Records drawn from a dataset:
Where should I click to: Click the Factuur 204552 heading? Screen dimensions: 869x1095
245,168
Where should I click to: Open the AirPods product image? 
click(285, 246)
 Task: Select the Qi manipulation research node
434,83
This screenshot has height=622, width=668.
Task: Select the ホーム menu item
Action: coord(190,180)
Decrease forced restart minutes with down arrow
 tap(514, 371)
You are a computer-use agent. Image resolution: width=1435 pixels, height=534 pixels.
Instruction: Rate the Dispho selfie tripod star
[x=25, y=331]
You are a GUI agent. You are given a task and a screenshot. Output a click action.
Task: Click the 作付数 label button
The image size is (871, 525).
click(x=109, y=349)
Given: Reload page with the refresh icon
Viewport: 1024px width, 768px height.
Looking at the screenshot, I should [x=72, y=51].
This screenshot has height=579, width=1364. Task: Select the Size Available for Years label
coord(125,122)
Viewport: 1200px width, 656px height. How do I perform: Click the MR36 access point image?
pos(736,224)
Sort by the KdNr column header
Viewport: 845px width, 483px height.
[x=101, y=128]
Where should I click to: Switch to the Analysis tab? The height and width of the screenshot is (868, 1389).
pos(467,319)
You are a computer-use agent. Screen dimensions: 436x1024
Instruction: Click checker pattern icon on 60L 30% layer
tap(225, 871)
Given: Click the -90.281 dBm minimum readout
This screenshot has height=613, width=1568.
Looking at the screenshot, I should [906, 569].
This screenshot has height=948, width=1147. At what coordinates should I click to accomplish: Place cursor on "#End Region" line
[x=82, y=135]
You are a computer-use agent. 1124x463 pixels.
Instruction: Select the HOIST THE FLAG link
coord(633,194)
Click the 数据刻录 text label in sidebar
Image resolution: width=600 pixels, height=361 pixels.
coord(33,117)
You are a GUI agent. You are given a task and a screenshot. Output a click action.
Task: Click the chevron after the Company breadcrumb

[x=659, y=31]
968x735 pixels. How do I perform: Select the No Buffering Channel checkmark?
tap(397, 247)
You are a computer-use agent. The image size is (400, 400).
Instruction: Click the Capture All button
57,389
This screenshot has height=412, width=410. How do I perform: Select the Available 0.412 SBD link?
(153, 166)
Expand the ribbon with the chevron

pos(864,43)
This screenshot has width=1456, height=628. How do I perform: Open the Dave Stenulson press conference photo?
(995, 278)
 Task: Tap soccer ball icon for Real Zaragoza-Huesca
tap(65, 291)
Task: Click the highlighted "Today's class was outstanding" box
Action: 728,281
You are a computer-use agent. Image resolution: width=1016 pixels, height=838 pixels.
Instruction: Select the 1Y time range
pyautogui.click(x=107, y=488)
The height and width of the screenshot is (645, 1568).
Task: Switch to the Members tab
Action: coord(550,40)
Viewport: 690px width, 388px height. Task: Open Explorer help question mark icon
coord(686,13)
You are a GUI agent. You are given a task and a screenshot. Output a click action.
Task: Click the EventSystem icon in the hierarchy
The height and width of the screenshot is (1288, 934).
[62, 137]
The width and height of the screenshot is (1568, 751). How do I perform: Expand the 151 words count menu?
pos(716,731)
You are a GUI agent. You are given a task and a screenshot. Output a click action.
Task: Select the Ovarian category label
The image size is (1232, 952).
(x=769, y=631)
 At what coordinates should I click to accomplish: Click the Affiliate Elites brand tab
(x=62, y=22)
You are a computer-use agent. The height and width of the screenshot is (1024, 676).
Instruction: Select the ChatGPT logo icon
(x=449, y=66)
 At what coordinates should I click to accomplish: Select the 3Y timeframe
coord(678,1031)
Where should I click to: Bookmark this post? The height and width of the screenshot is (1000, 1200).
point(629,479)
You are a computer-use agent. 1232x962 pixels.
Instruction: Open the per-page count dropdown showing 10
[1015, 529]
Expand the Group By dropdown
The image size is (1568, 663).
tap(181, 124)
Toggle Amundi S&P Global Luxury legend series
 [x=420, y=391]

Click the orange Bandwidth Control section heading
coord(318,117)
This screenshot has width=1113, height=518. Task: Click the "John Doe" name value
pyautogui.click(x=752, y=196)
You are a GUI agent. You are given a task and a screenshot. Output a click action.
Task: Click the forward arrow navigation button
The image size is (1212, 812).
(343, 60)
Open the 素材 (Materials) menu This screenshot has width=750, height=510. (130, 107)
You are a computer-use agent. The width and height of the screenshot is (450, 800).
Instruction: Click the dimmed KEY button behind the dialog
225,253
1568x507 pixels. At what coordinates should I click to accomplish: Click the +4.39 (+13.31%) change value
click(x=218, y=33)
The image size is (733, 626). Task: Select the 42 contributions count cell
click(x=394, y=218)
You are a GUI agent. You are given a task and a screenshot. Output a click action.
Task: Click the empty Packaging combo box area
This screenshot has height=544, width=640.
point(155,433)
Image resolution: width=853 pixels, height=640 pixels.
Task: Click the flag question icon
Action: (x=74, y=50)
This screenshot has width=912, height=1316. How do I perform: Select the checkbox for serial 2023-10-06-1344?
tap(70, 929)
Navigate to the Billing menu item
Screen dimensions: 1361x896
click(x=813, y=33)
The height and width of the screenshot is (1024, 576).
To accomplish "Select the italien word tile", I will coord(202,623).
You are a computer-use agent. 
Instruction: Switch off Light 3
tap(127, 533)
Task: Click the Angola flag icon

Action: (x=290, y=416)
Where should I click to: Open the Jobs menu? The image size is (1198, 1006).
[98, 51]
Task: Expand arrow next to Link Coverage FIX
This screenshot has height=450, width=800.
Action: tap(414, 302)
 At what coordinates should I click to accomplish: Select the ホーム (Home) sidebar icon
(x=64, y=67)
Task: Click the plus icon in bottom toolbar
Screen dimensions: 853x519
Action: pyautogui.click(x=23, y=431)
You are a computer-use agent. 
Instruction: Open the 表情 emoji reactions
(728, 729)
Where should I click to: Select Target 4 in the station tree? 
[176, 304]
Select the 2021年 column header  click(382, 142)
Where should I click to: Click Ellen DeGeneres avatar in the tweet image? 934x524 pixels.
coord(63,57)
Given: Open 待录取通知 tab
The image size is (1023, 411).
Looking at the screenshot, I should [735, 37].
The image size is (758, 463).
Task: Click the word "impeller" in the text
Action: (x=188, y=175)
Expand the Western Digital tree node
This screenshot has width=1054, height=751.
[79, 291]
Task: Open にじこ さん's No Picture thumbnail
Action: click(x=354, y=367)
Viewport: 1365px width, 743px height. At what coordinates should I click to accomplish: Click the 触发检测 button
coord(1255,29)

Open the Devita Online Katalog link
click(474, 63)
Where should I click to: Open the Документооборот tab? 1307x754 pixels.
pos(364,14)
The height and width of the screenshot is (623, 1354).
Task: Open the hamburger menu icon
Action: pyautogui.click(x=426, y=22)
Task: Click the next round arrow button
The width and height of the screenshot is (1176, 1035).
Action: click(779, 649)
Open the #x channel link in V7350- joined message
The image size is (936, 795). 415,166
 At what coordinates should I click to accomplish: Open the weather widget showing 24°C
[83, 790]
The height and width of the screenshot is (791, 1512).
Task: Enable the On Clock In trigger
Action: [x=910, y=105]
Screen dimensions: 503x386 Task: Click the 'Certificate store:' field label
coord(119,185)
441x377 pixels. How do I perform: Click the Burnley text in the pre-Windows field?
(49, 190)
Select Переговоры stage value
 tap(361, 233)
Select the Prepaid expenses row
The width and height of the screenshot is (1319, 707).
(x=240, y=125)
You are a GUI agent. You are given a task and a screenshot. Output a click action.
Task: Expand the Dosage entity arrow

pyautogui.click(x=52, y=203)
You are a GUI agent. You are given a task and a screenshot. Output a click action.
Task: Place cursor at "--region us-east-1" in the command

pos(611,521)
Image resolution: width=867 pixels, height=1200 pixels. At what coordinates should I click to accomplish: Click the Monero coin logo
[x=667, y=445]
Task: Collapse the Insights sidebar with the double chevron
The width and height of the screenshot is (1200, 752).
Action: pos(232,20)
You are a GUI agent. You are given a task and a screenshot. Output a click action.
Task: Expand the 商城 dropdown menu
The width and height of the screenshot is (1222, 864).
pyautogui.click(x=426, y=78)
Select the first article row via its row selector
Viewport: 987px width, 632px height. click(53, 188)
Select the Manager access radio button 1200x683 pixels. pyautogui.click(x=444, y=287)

[TRY IT] Pull out all lines of the data with the string "computer".

[EXPECTED OUTPUT]
You are a computer-use agent. Image resolution: width=1435 pixels, height=534 pixels.
You are a computer-use agent. Screen dimensions: 436x1024
You are a computer-use agent. 1124x463 pixels.
You are a computer-use agent. The image size is (400, 400).
You are a computer-use agent. Image resolution: width=1016 pixels, height=838 pixels.
You are a computer-use agent. The height and width of the screenshot is (1024, 676).
You are a computer-use agent. 1232x962 pixels.
You are a computer-use agent. The width and height of the screenshot is (450, 800).
You are a computer-use agent. 
You are a computer-use agent. 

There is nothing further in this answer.